**** Provided data

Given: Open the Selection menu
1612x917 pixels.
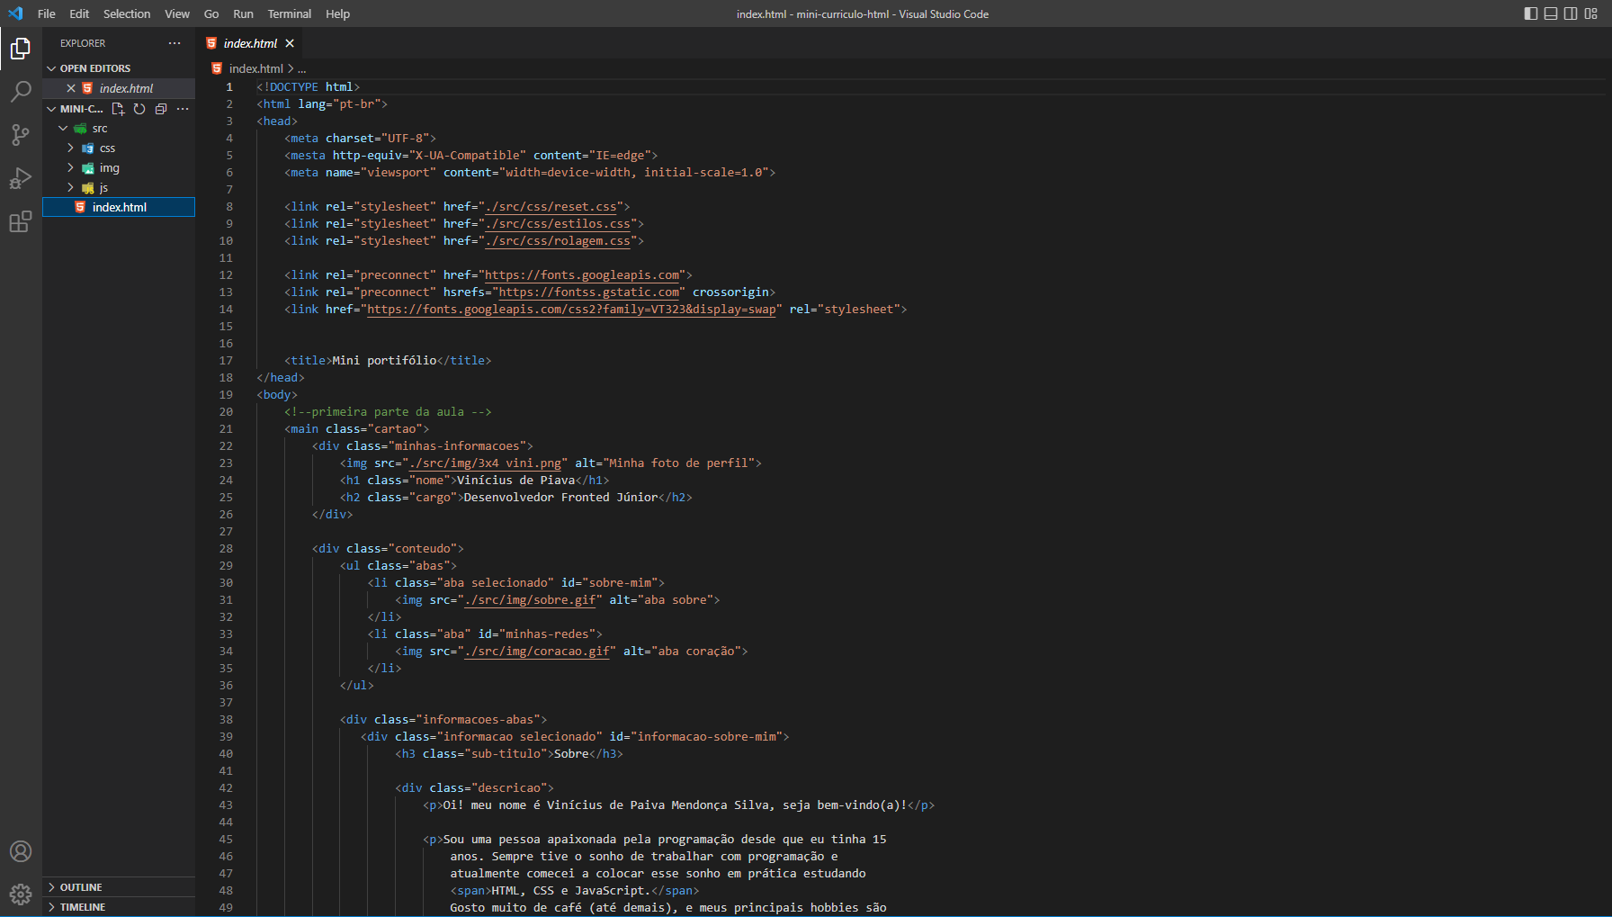Looking at the screenshot, I should pyautogui.click(x=127, y=13).
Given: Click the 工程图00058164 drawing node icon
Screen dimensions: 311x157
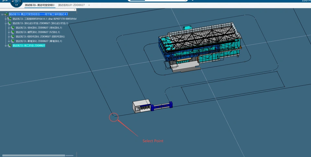Looking at the screenshot, I should 10,19.
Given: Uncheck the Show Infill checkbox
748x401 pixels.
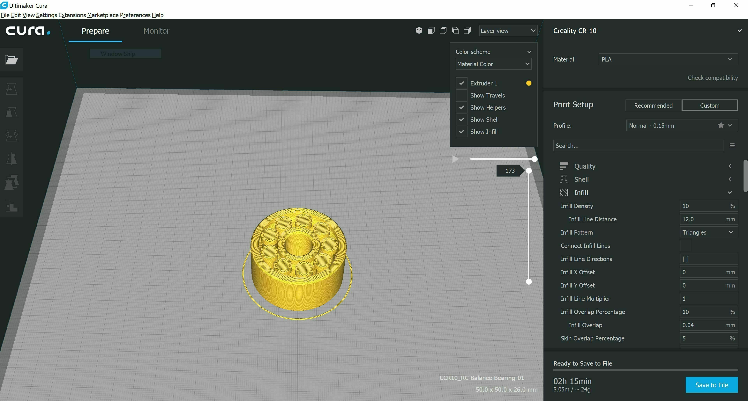Looking at the screenshot, I should pyautogui.click(x=461, y=132).
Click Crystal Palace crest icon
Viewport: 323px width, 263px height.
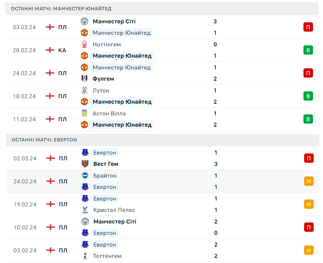point(85,210)
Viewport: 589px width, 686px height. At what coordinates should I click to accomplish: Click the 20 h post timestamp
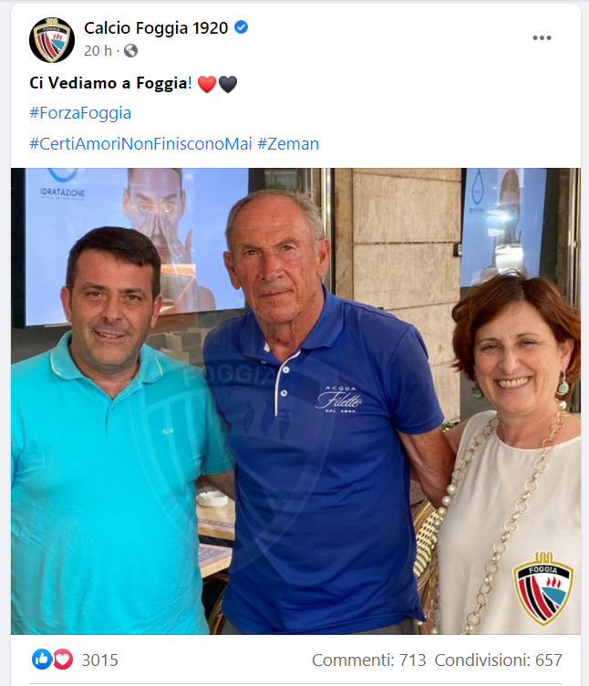98,51
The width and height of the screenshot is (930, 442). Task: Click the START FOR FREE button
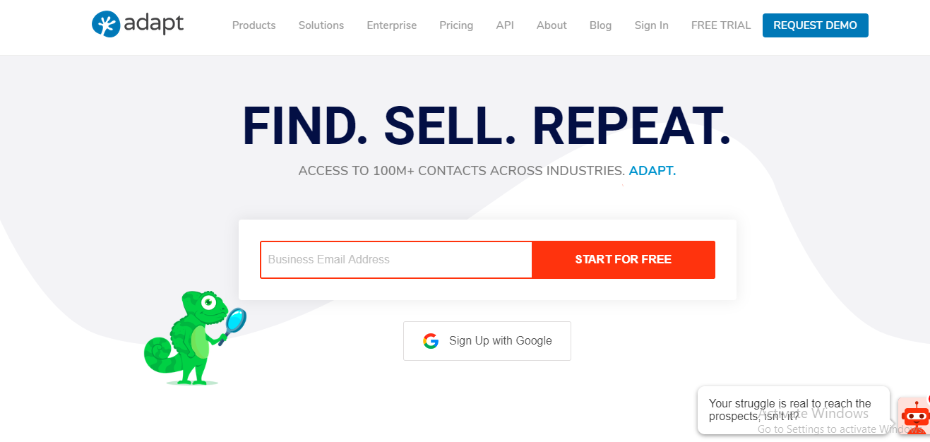point(624,260)
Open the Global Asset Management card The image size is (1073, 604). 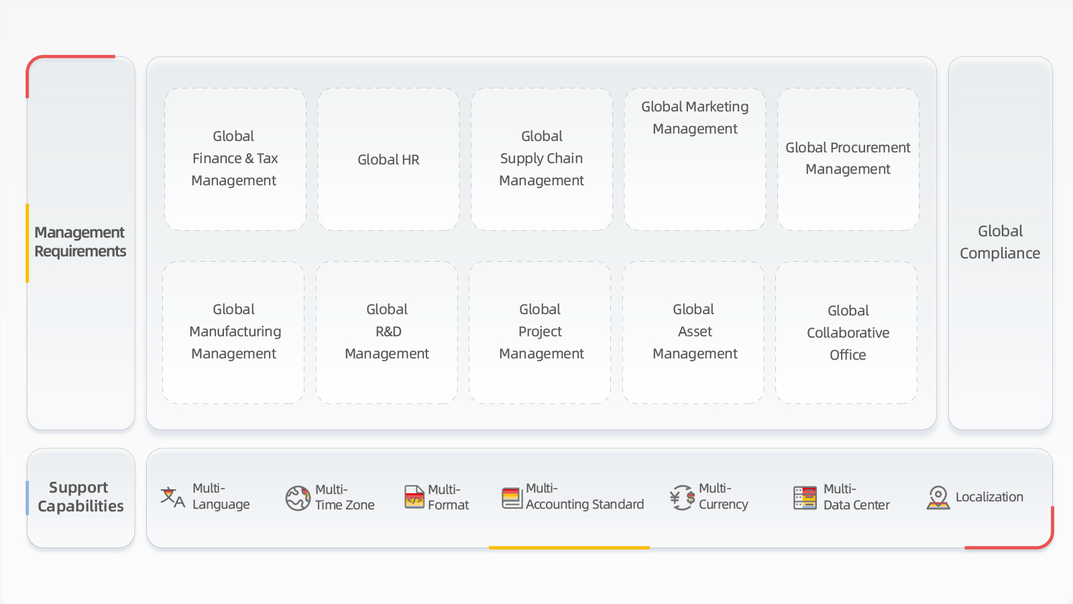(693, 332)
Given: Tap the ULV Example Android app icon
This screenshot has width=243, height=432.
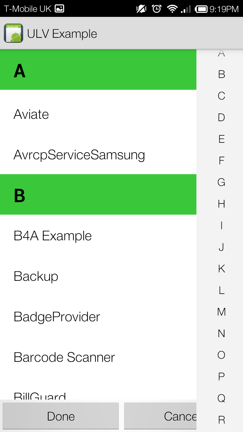Looking at the screenshot, I should click(x=14, y=33).
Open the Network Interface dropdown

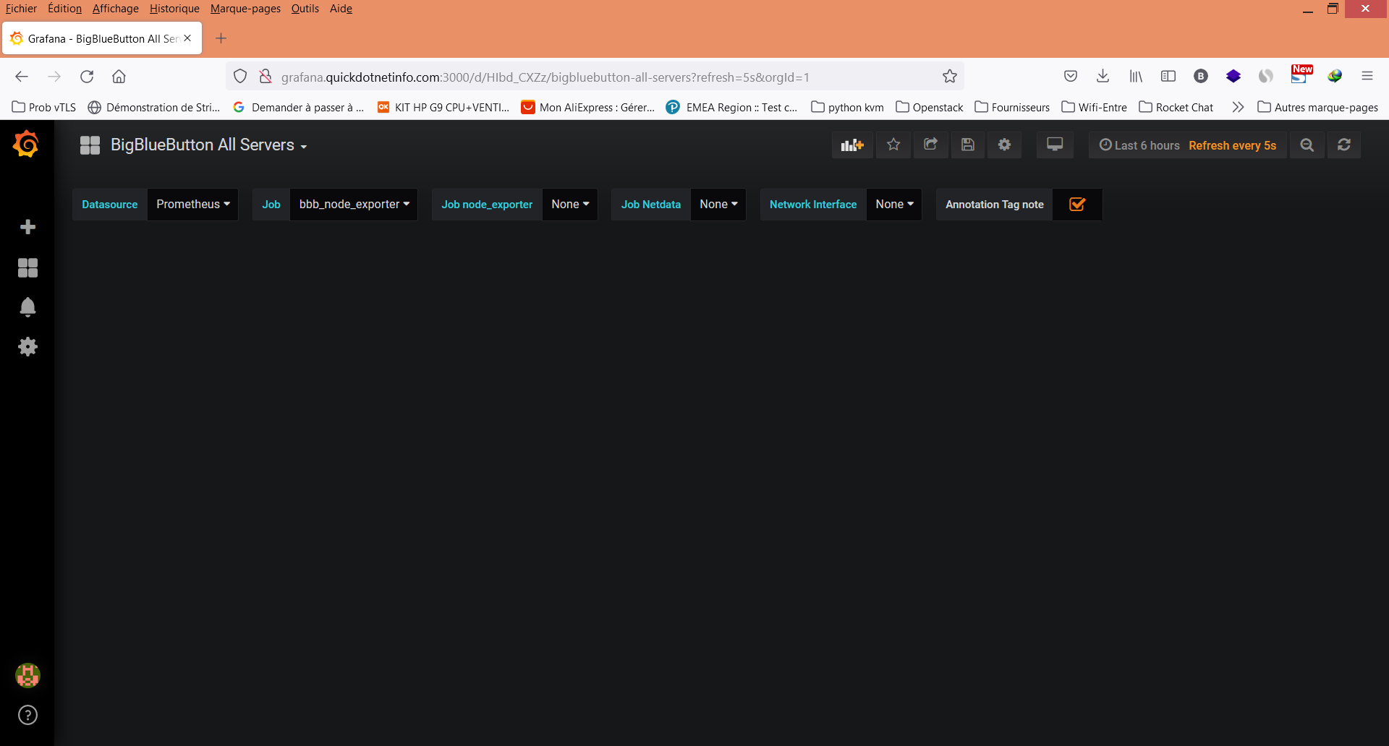point(894,205)
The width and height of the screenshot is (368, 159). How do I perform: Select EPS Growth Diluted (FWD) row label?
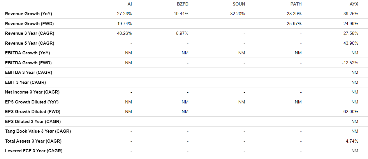click(33, 112)
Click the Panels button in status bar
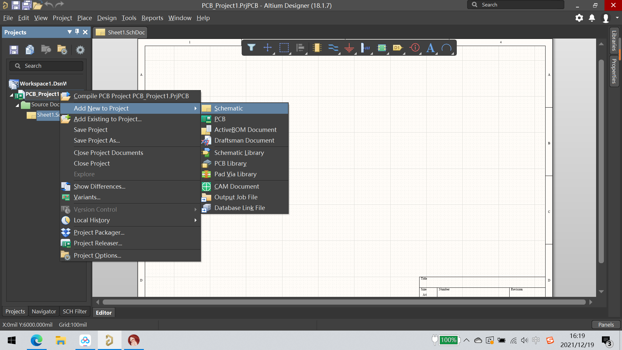The width and height of the screenshot is (622, 350). pyautogui.click(x=605, y=324)
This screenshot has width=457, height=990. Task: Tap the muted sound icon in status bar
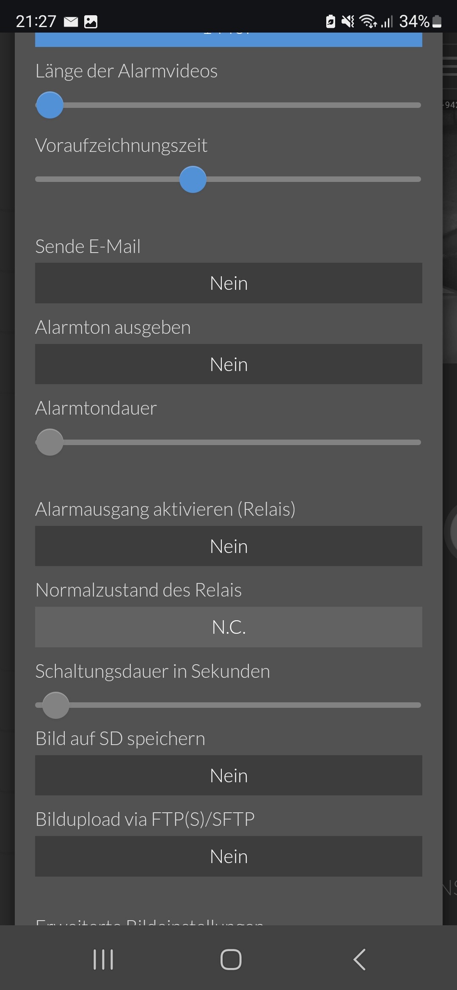point(348,21)
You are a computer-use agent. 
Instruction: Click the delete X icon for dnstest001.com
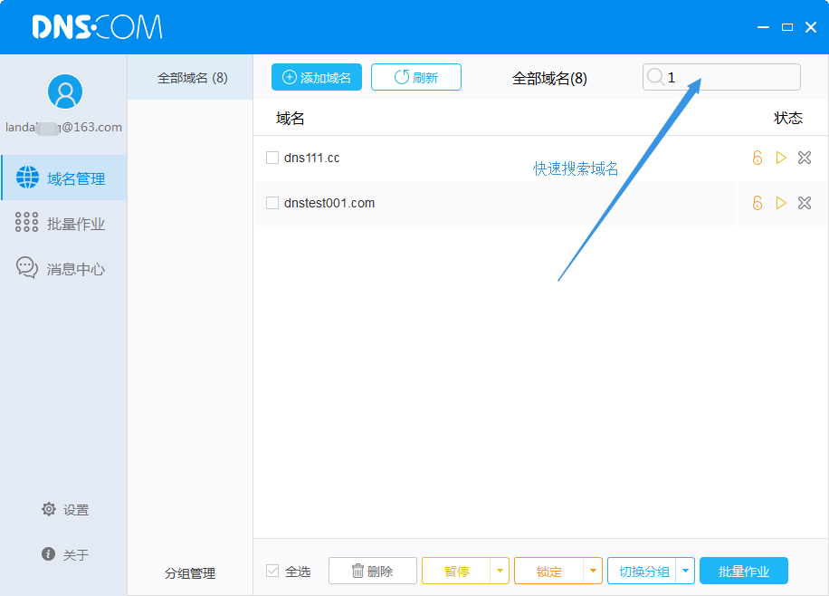pos(804,203)
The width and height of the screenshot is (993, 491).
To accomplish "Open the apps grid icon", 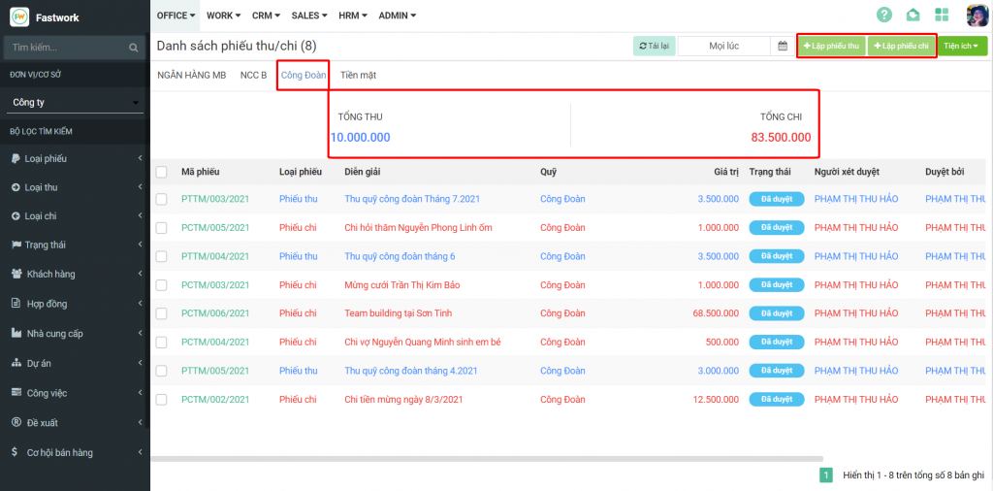I will coord(942,15).
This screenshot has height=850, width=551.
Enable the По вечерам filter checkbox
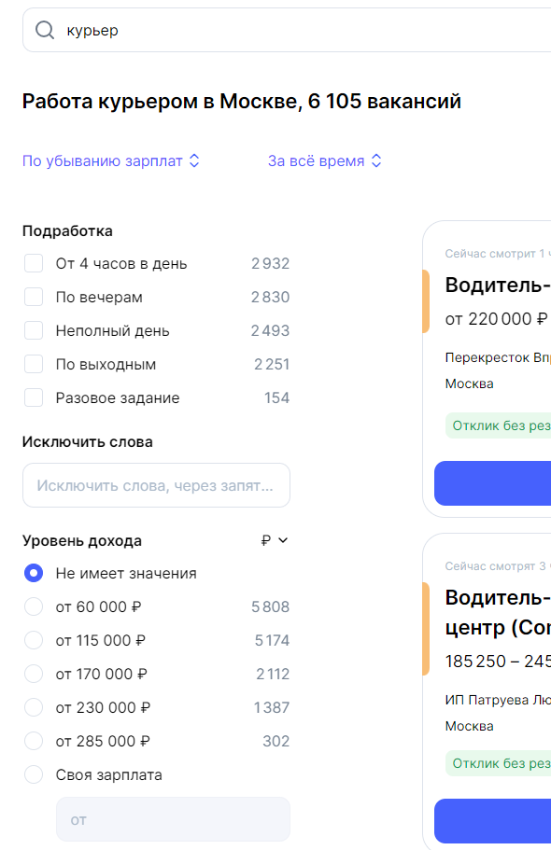point(34,297)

********

(Task to complete): Quote everything in the records from the line that contains "Click the Panels button in status bar" down to the line that contains "pos(804,203)", keeping both of those lines. Leave the pictures out of your answer.

(Completed exercise):
Click the Panels button in status bar
The width and height of the screenshot is (622, 350). pyautogui.click(x=605, y=324)
This screenshot has width=457, height=990. Task: Tap the muted sound icon in status bar
point(348,21)
You are a computer-use agent. 
Instruction: Click the delete X icon for dnstest001.com
pos(804,203)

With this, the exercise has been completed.